В результате возникли и прочно утвердились в массовом сознании соответствующие иллюзии, которые впоследствии мучительно изживались в годы Второй мировой войны. В том же 1927 г. достаточно типичными были такие высказывания: «Пусть Англия идет на нас воевать, а пока рабочие и крестьяне Англии сбросят свое правительство, как было в Германии»{539}.
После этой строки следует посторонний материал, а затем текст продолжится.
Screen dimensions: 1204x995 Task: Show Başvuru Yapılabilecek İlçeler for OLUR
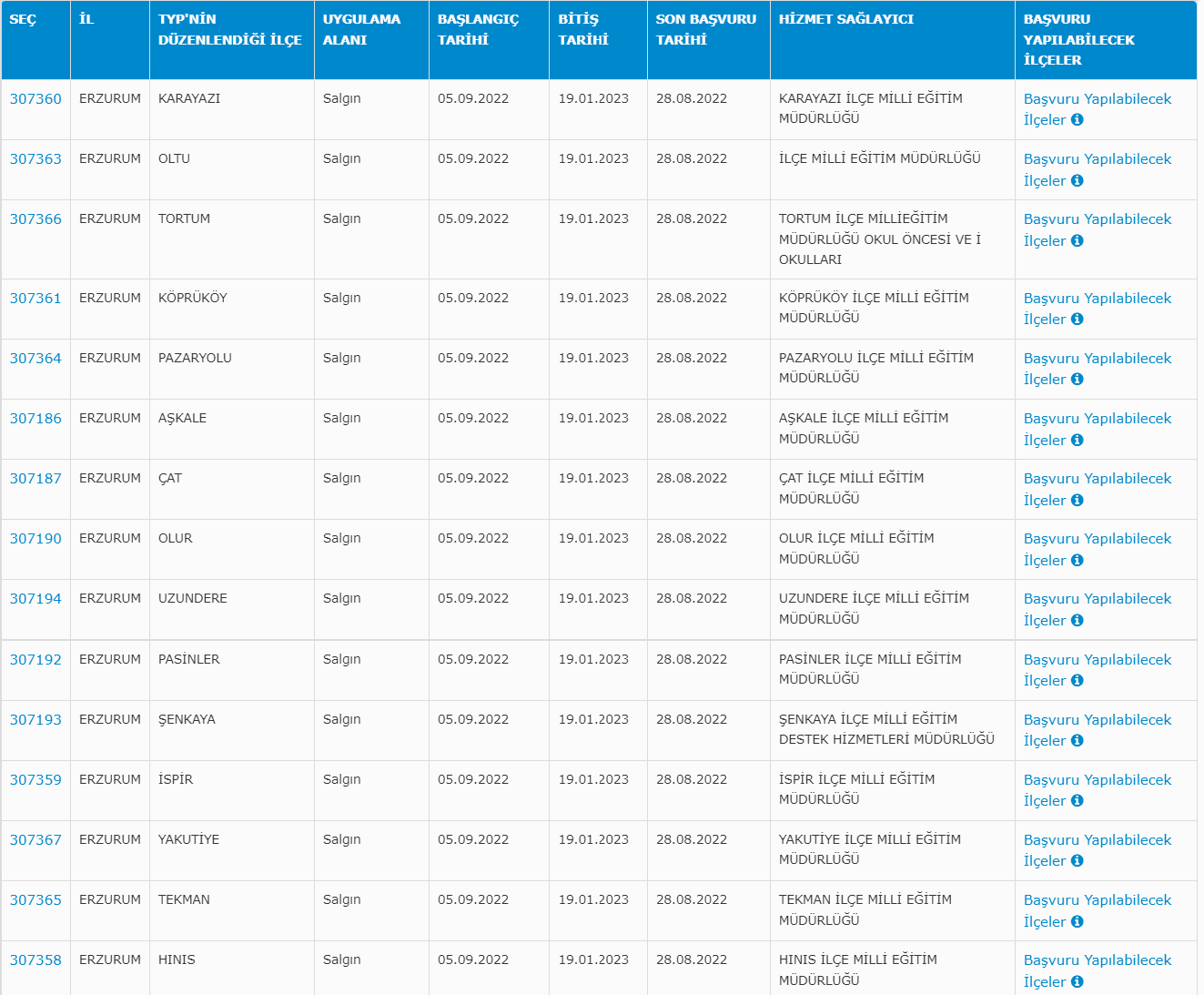(x=1097, y=539)
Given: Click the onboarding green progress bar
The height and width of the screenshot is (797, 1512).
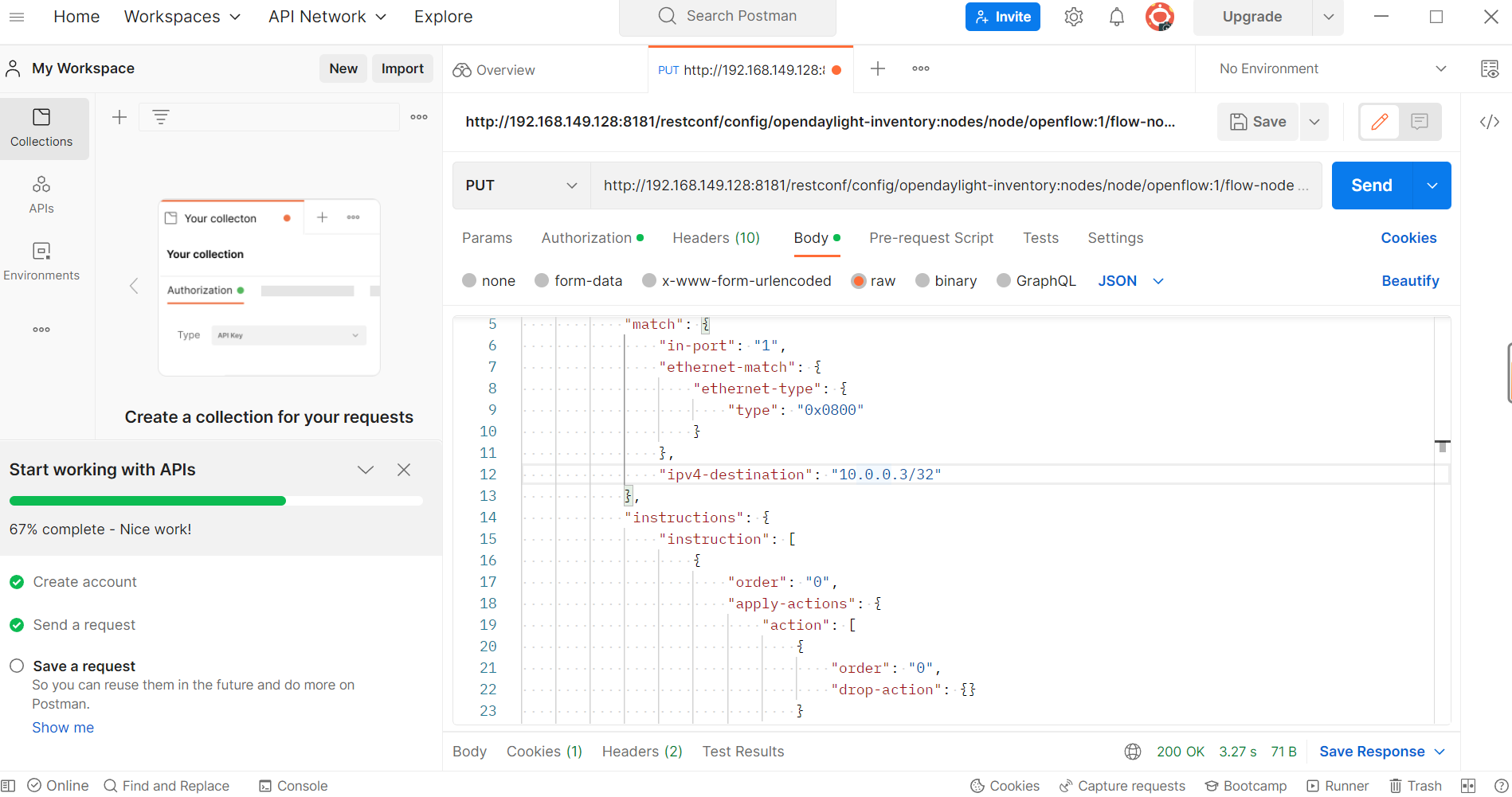Looking at the screenshot, I should pyautogui.click(x=147, y=501).
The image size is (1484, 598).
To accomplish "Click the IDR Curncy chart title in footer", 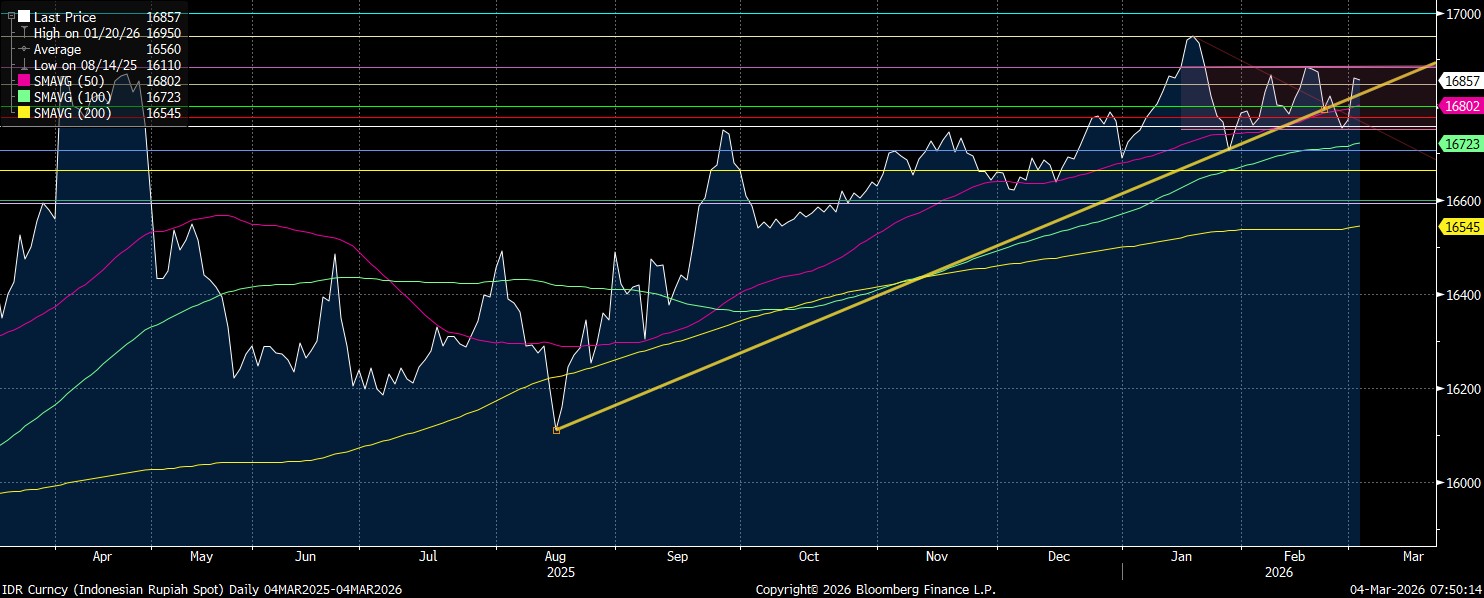I will (x=201, y=590).
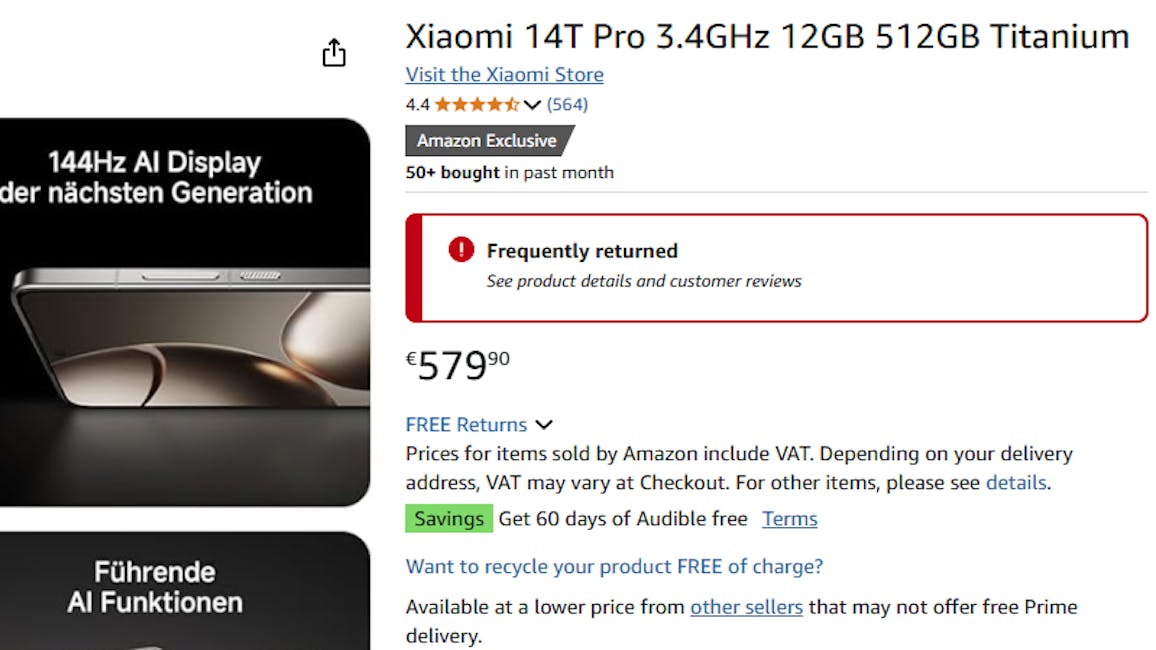
Task: Open the 564 customer reviews link
Action: (x=567, y=104)
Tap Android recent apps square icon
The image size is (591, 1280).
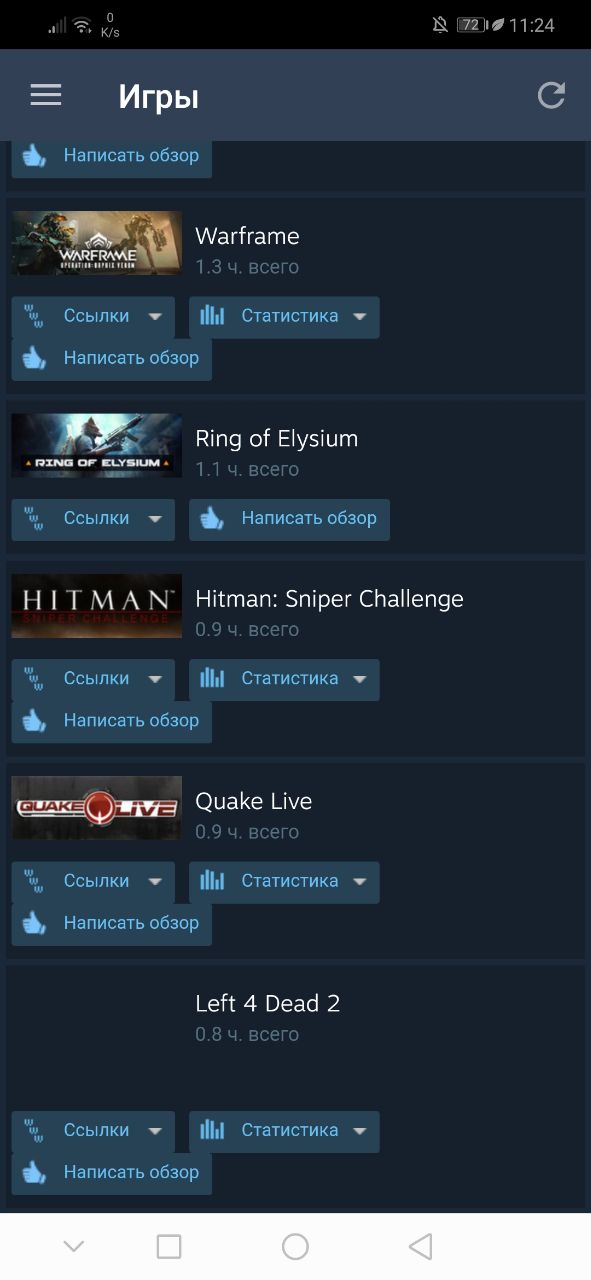[169, 1246]
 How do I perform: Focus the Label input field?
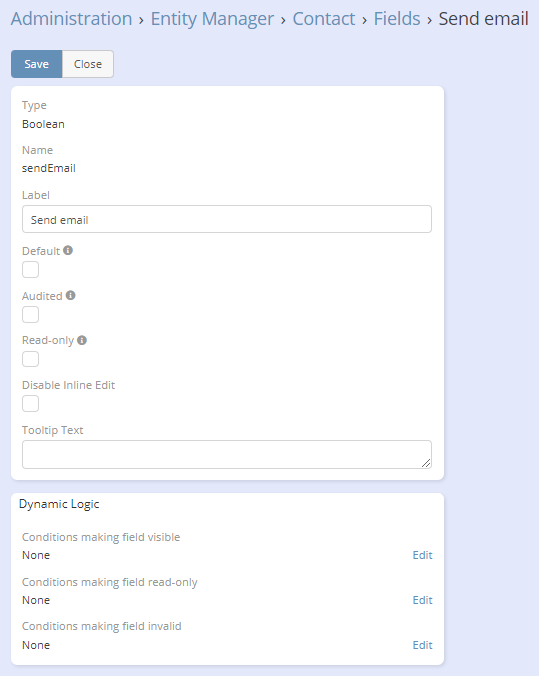227,219
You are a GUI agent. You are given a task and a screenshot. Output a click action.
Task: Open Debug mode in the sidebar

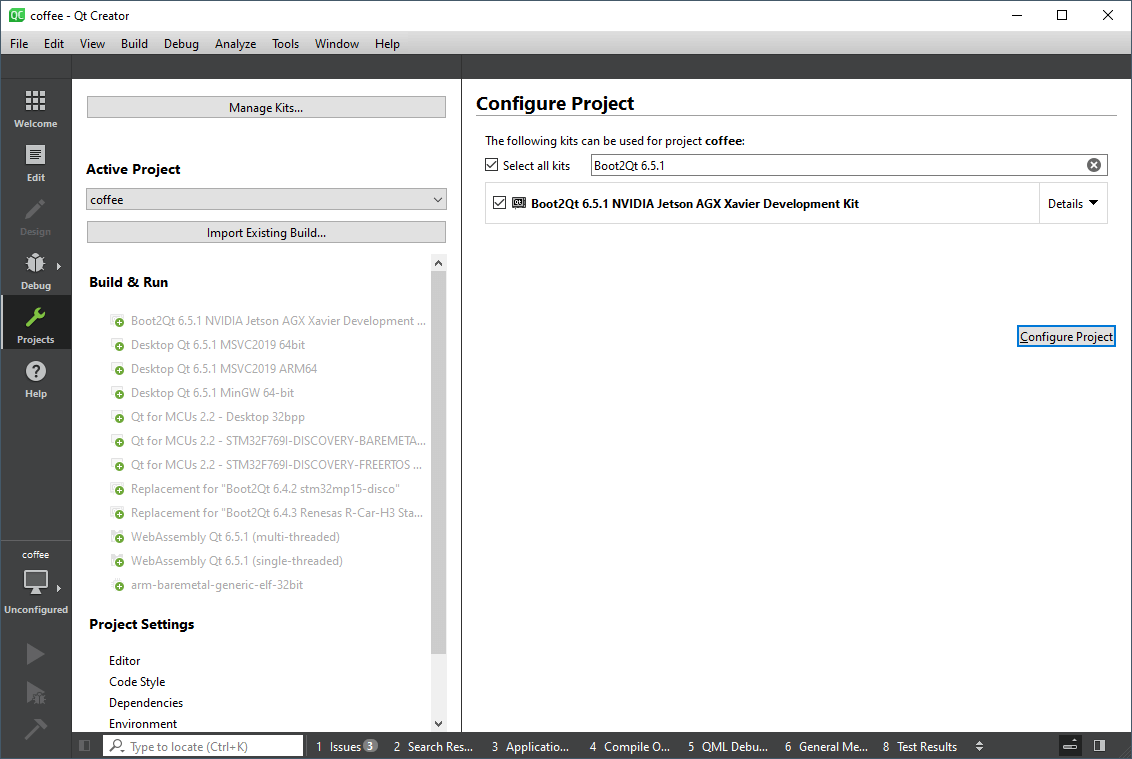coord(35,271)
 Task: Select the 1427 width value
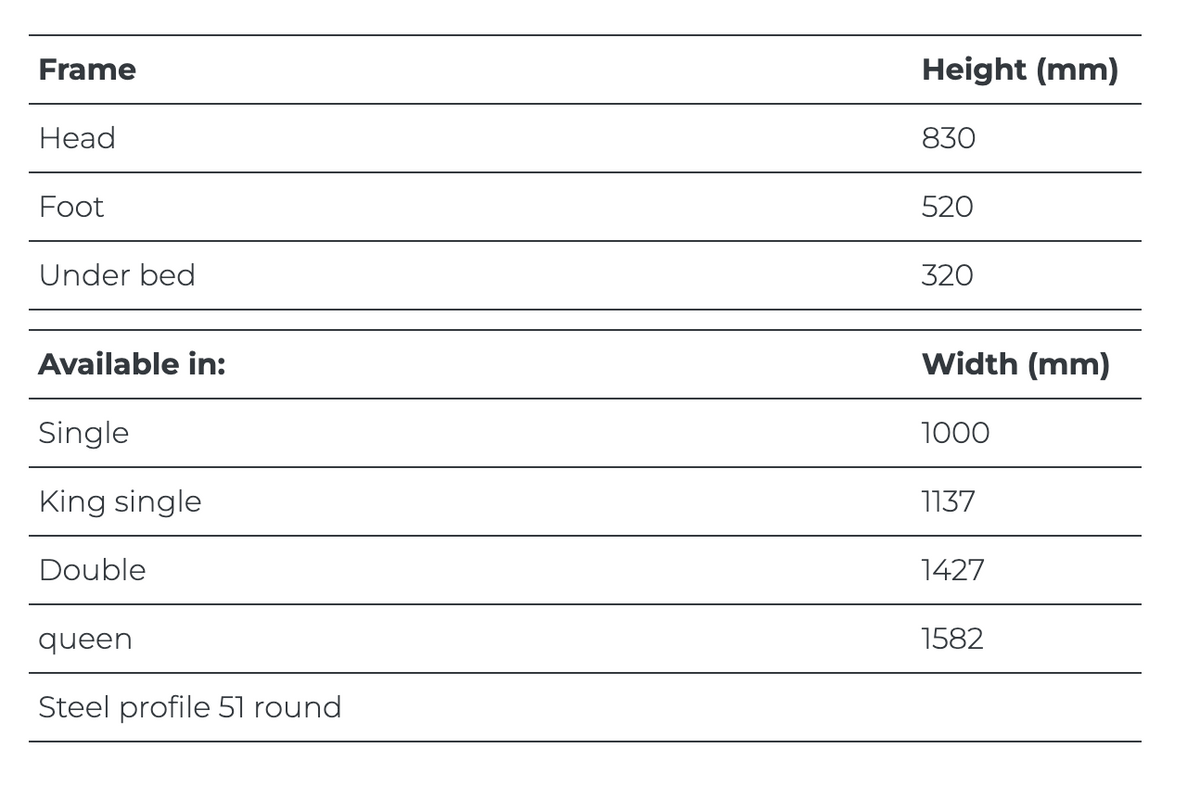952,570
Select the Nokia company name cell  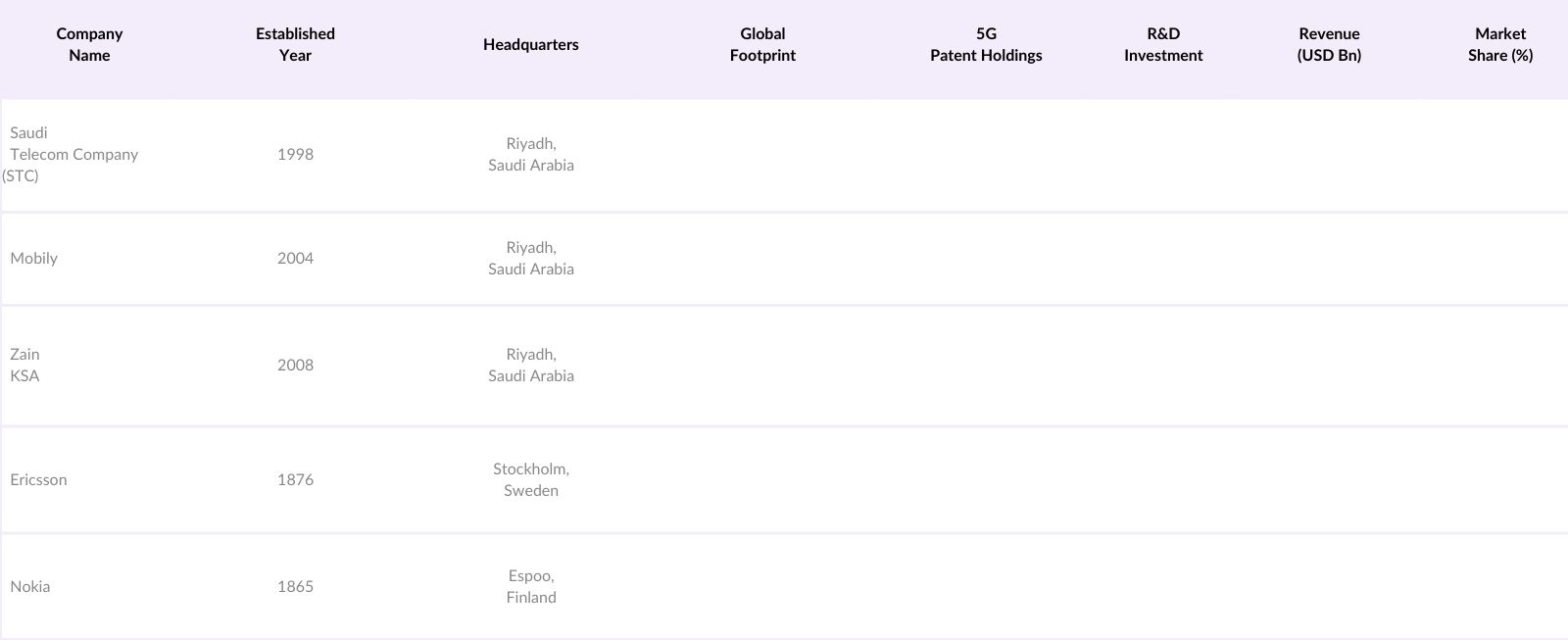pos(30,587)
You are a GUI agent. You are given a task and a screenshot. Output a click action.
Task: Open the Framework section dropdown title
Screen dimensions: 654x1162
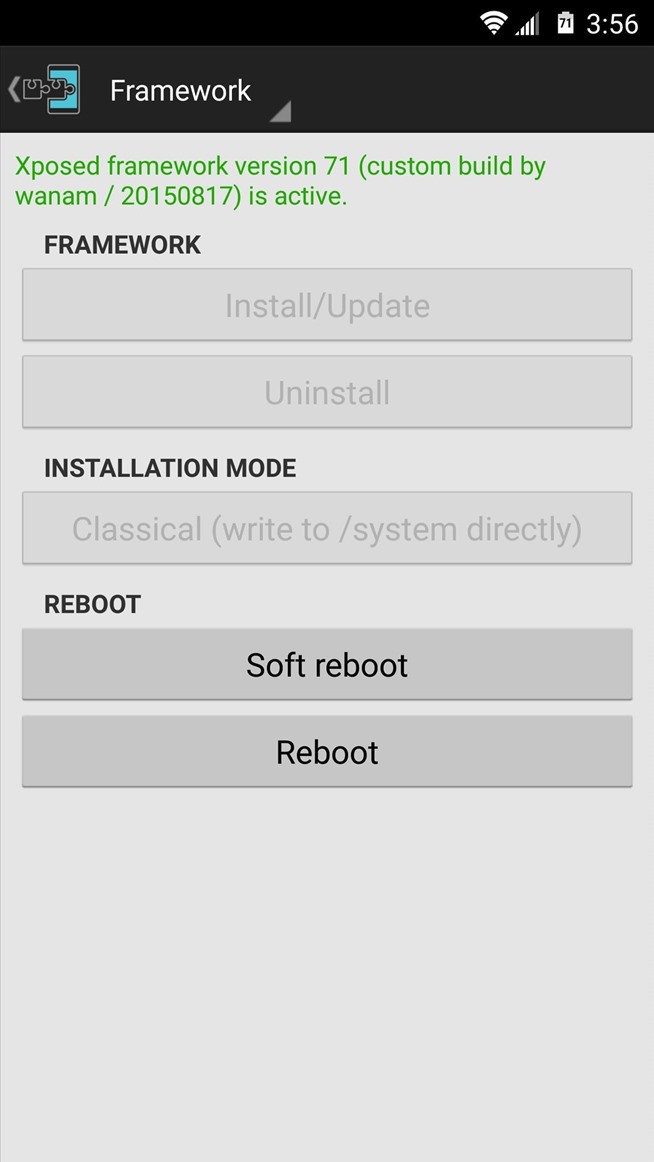click(181, 90)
Впрочем, советское руководство уже в середине 30-х годов, несмотря на заверения пропаганды о приближающейся победе революции в странах Запада, охваченных тяжелым кризисом, все более испытывало скептицизм относительно ее ближайших перспектив. Еще в 1932 г. М.И. Калинин оптимистично утверждал: «Стабилизация [капитализма — авт.] оказалась короче, чем можно было ожидать: накопление революционной энергии идет бешеным темпом, и события, как разбушевавшаяся волна, вновь одно набегает на другое»{540}. Но уже в марте 1934 г. тот же Калинин, выступая перед делегацией иностранных рабочих, заявил буквально следующее: «Можете рассказать и то, что я вам сейчас рассказал открыто перед всеми. Калинин сказал, что им [пролетариям Запада — авт.] не хочется ставить свои головы на баррикады, им хочется миром завоевать власть, как-нибудь обойти буржуазию»{541}.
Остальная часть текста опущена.